What is needed – Write out every line of text in the data below word for word, and leave the pictures out.

Supplied material –

+--

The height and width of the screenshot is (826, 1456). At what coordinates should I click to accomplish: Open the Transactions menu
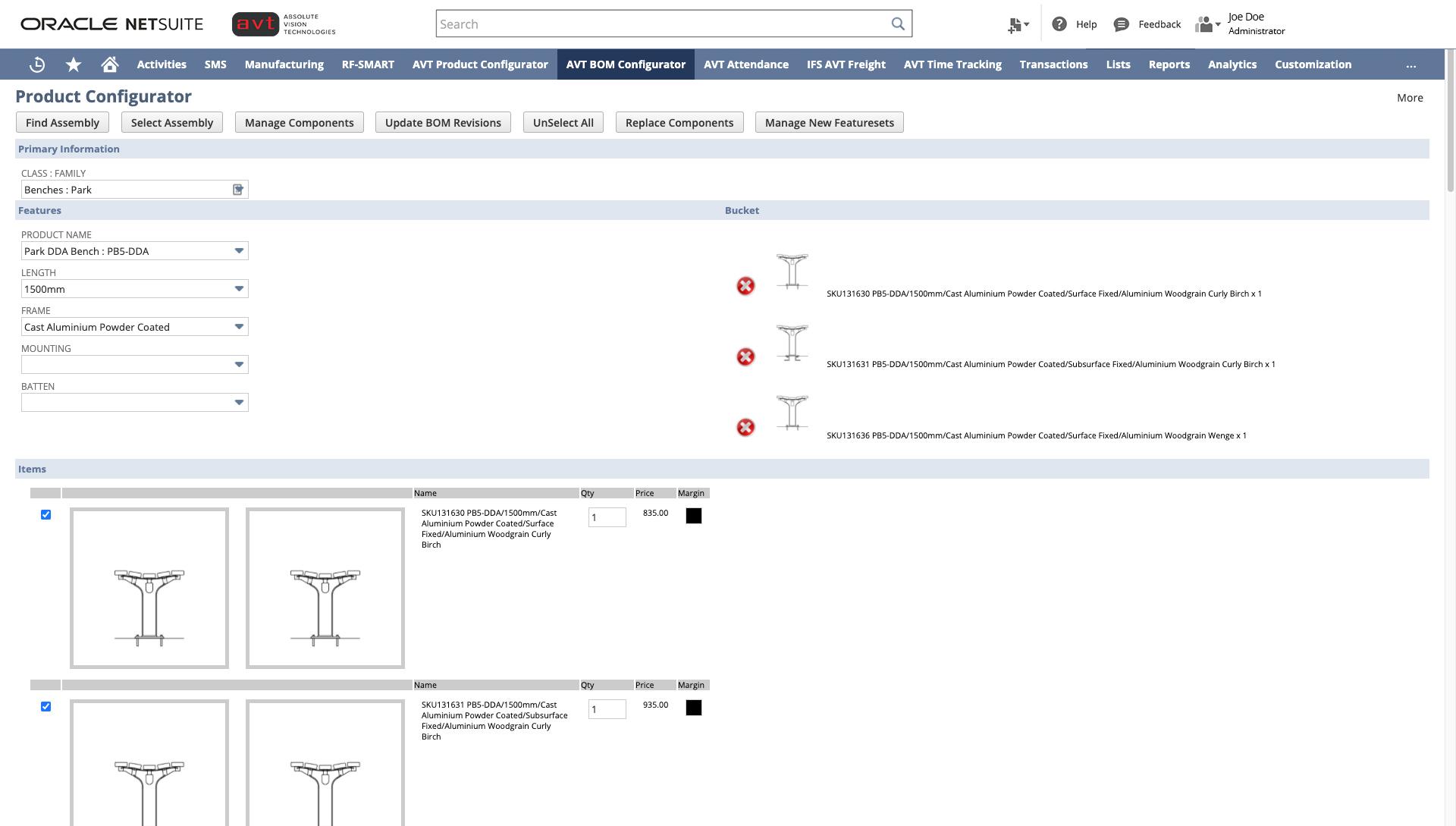[x=1053, y=65]
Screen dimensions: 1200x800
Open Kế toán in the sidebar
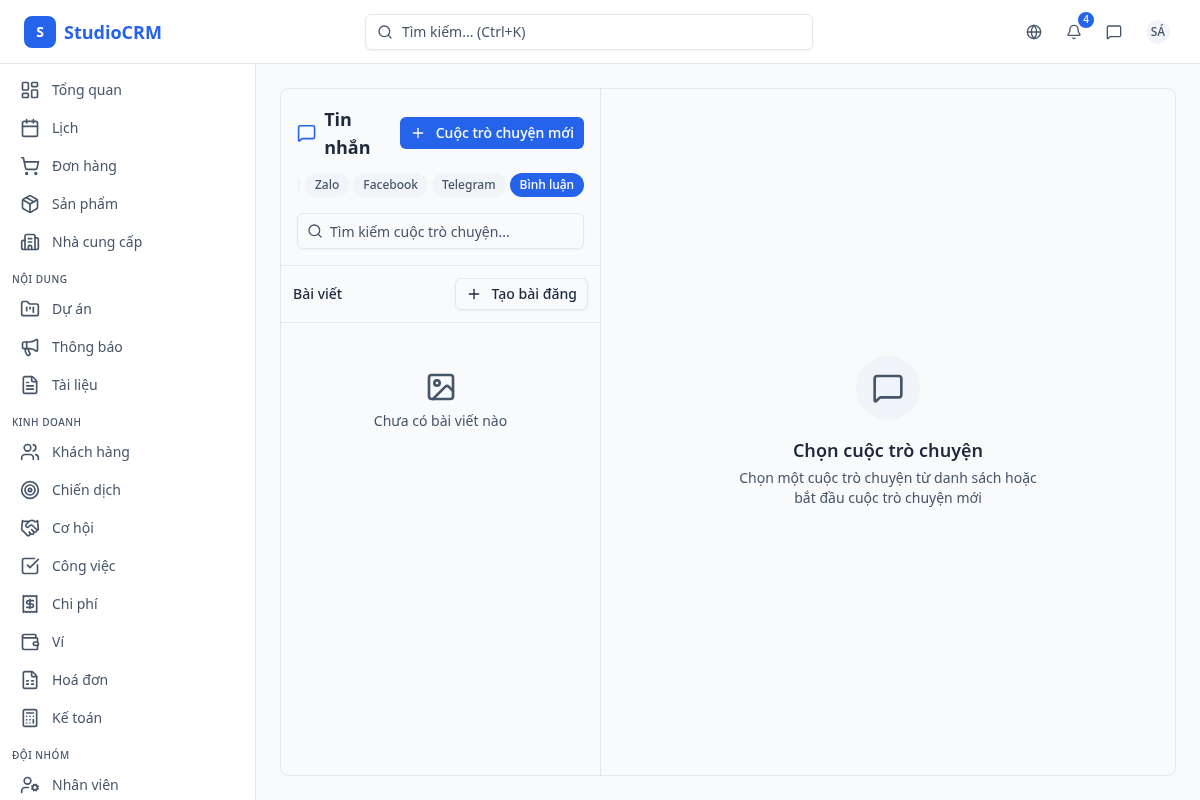(x=76, y=718)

+--

Solution for this task –
The height and width of the screenshot is (826, 1456). At what coordinates should I click to accomplish: Open the Transactions menu
[x=1053, y=65]
Screen dimensions: 1200x800
Open Kế toán in the sidebar
(x=76, y=718)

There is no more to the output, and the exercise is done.